Labour Markets, Institutions and Inequality

Labour Markets, Institutions and Inequality

Building Just Societies in the 21st Century

Edited by Janine Berg

Labour market institutions, including collective bargaining, the regulation of employment contracts and social protection policies, are instrumental for improving the well-being of workers, their families and society. In many countries, these institutions have been eroded, whilst in other countries they do not exist at all.

Chapter 14: Labour market inequality between youth and adults: a special case?

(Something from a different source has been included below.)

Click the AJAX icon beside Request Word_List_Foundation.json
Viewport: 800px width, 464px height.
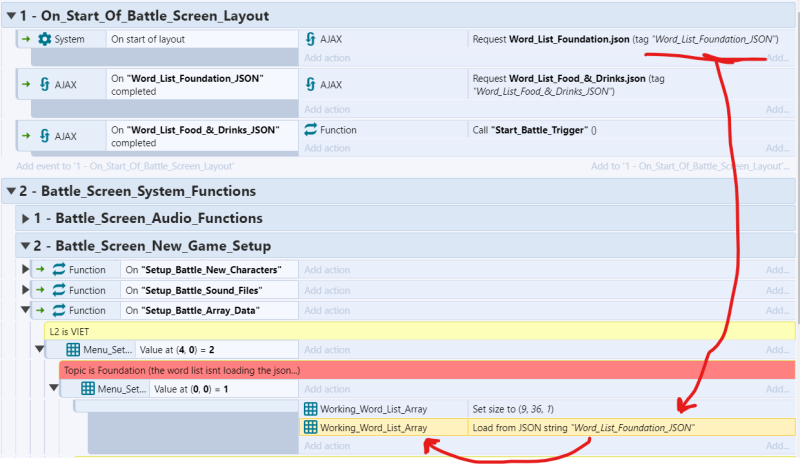click(311, 39)
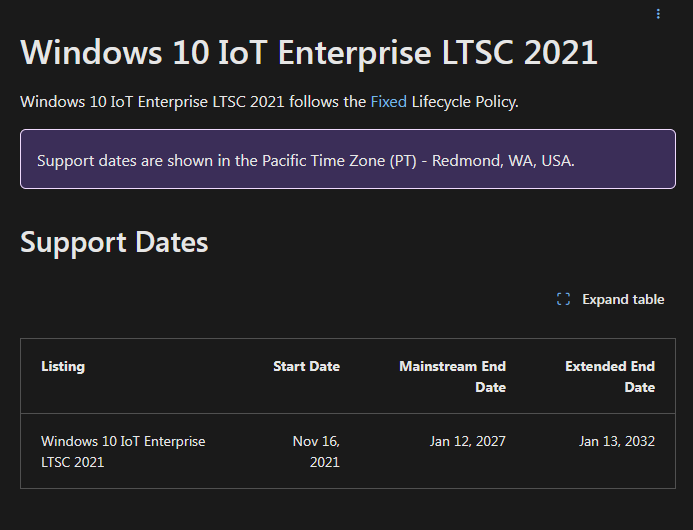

Gerhard Reinecke and Damian Grimshaw

Subjects: development studies, development economics, economics and finance, development economics, labour economics, social policy and sociology, labour policy

Extract

Inequality between youth (defined here as persons aged 15 to 24 years old) and adults is a key characteristic of labour markets worldwide. In almost all countries, the youth unemployment rate is more than twice the adult rate, the risk of precarious conditions of employment tends to be higher and wages tend to be lower. Moreover, during economic crises, young workers are disproportionately affected because of their precarious labour market integration. In the absence of effective policy intervention and decent labour market opportunities, the difficulties faced by young people are likely to mushroom into wider problems for economy and society, with several countries during the current economic crisis warning of a lost generation, undermining countries’ growth potential and routes out of poverty (Scarpetta et al., 2010; ILO, 2013). Nevertheless, unlike other types of inequality analysed in this book, inequality between youth and adults is not necessarily undesirable per se: for example, higher unemployment rates might reflect an unavoidable process of ‘job shopping’ as part of the transition between the educational system and the labour market, at least in countries with a significant formal labour segment. Moreover, lower wages may be a seemingly fair reflection of young people’s relatively limited work experience and on-the-job training. At stake, therefore, is the question of what level and forms of labour market inequality ought to be tolerated and what types of institutional interventions are most appropriate in the particular country context.